O Cristianismo Bíblico, embora não seja um fideísmo, nunca reivindicou
para si status de filosofia, ciência,
muito menos de registro histórico meticuloso.
“As Escrituras são contraditórias e incompletas. Na Verdade, mais
simbólicas do que documentais” (p.60).
Acusar os textos canônicos de contradições é desconhecer a natureza de
tais textos (tenho dúvidas que todos os articulistas já leram na íntegra, os
sessenta e seis livros da Bíblia). Ainda
sobre contradições, se o argumento que as contradições invalidam a
autenticidade e credibilidade de um texto, os grandes pensadores estariam em maus
lençóis. Contradições existem em Platão,
Aristóteles, Agostinho, Tomás de Aquino, Kant, Hegel, Nietzsche, Marx, Darwin,
Freud, etc. Por fim, nos próprios artigos em apreço. Se queremos encontrar contradições e
inconsistência em um autor, é só ler os que discordam dele.

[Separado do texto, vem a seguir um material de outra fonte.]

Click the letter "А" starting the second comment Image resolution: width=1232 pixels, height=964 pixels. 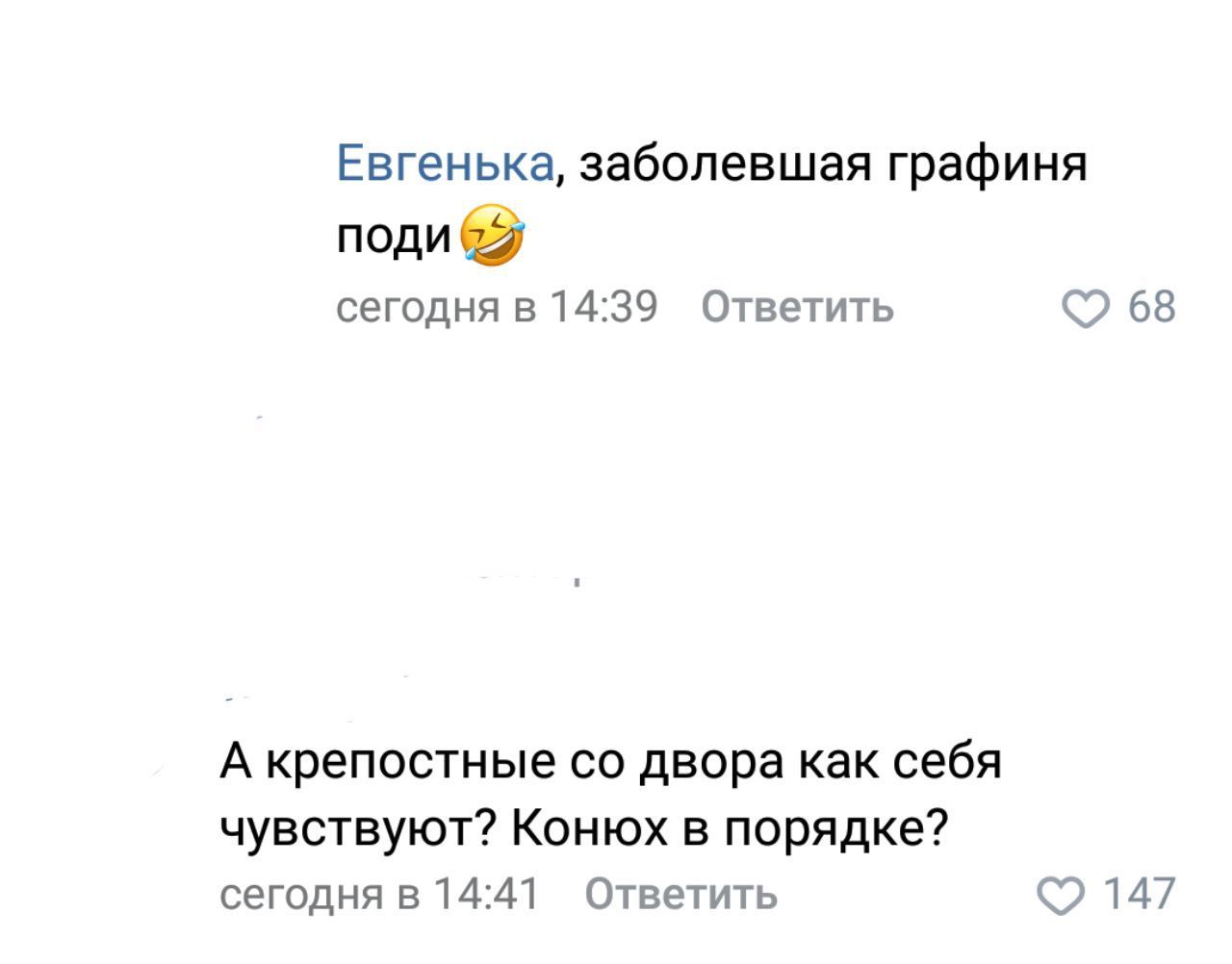click(x=236, y=764)
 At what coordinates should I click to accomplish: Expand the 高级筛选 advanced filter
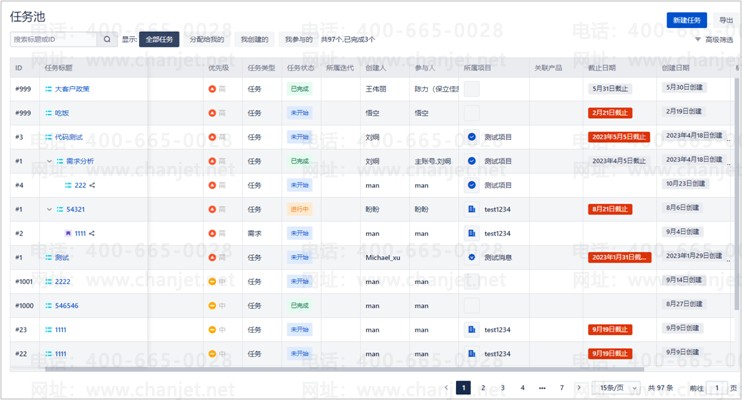pos(714,40)
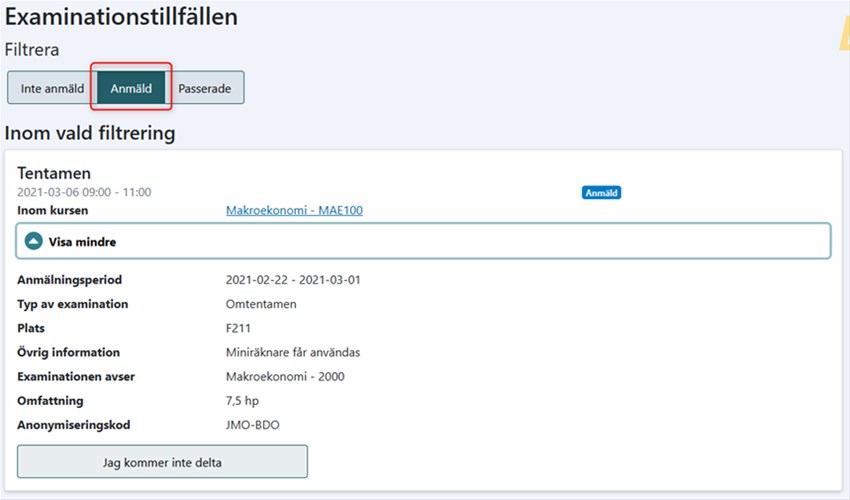Click the blue Anmäld status badge
The height and width of the screenshot is (500, 850).
601,193
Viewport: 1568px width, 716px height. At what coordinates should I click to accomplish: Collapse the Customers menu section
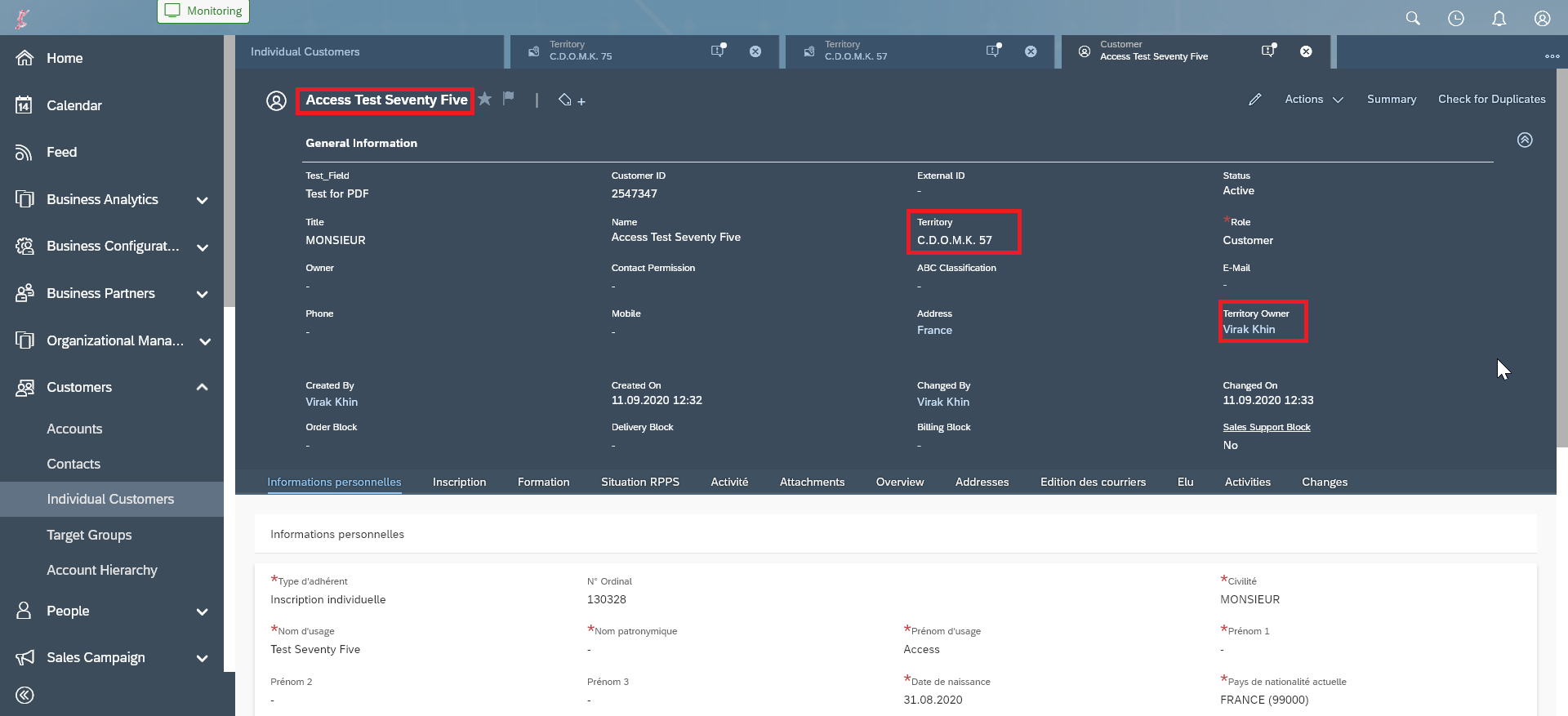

Quanto à historicidade de Jesus,
não apenas ele, mas muitos personagens antigos tiveram sua existência posta em
dúvida. Como, por exemplo, Sócrates. Alguns crêem que ele é uma criação de
Platão. Se compararmos a documentação na história secular entre Sócrates e
Jesus Cristo, veremos que o Galileu leva vantagem. Basta citar Cornélio Tácito
(52-54-AC), Suplício Severo, Luciano de Samosata, o historiador judeu Flávio
Josefo (37 AD) em antiguidades xviii.33, afirma: “Por essa época havia um homem
sábio chamado Jesus. Seu comportamento era bom, e sabia-se que era uma pessoa
de virtudes...” (versão árabe).
Poderíamos citar outras fontes extra bíblicas como, Suetônio (120 AD),
Plínio Segundo, o Jovem, Talo, o historiador Samaritano que escreveu em 52 AD,
etc.. Como ponderou Shakespeare: “Há mais coisas entre o céu e a terra do que
possa julgar a nossa vã filosofia” (Hamlet).